ANSI - American National Standards Institute
 Print this article  Previous Next 

U.S. Department of Defense Becomes First Federal Agency to Mandate Compliance with Global Criteria for Personnel Credentialing

Washington, DC, Mar 01, 2006

The U.S. Department of Defense (DoD) is now requiring its agency personnel and contractors who perform certain Information Assurance functions to be certified by credentialing bodies that have been independently accredited by a third party. The new requirement became effective on December 19, 2005, with the signing of DoD Directive 8570.1 and its implementing manual 8570.1M. This is the federal government’s first venture into mandating increased accountability from personnel certification bodies.

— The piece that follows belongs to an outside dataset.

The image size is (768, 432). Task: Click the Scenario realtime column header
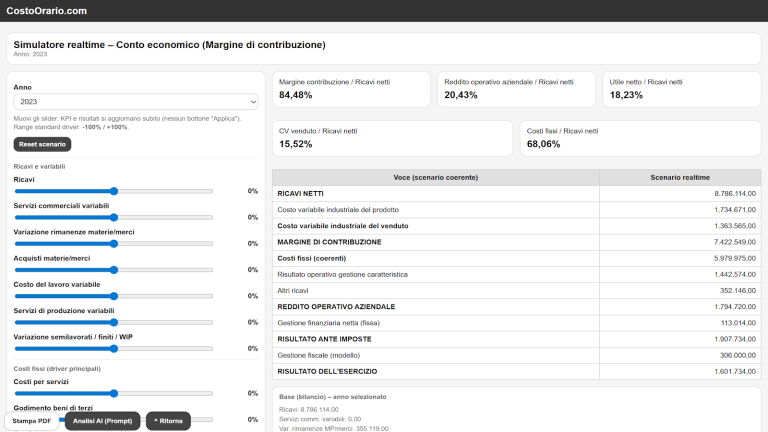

The Directive highlights the growing importance the DoD places on the capabilities and professionalism of those working in the mission-critical areas of information technology and information assurance. The requirement is based upon international standard ISO/IEC 17024, Conformity assessment — General requirements for bodies operating certification of persons, which stipulates the guidelines for assessing independent personnel certification programs. Current estimates indicate that as many as ninety percent of U.S. personnel certification agencies have never been independently evaluated by a third party.

The DoD-referenced standard was first approved in 2003 when it received the endorsement of more than eighty nations who hold membership on the International Organization for Standardization (ISO) and the International Electrotechnical Commission (IEC). Both ISO and IEC are membership organizations comprised of the official national standards coordinators in countries around the globe. The American National Standards Institute (ANSI) – the official U.S. member of the ISO and, via the U.S. National Committee, of the IEC – subsequently adopted ISO/IEC 17024 as an American National Standard.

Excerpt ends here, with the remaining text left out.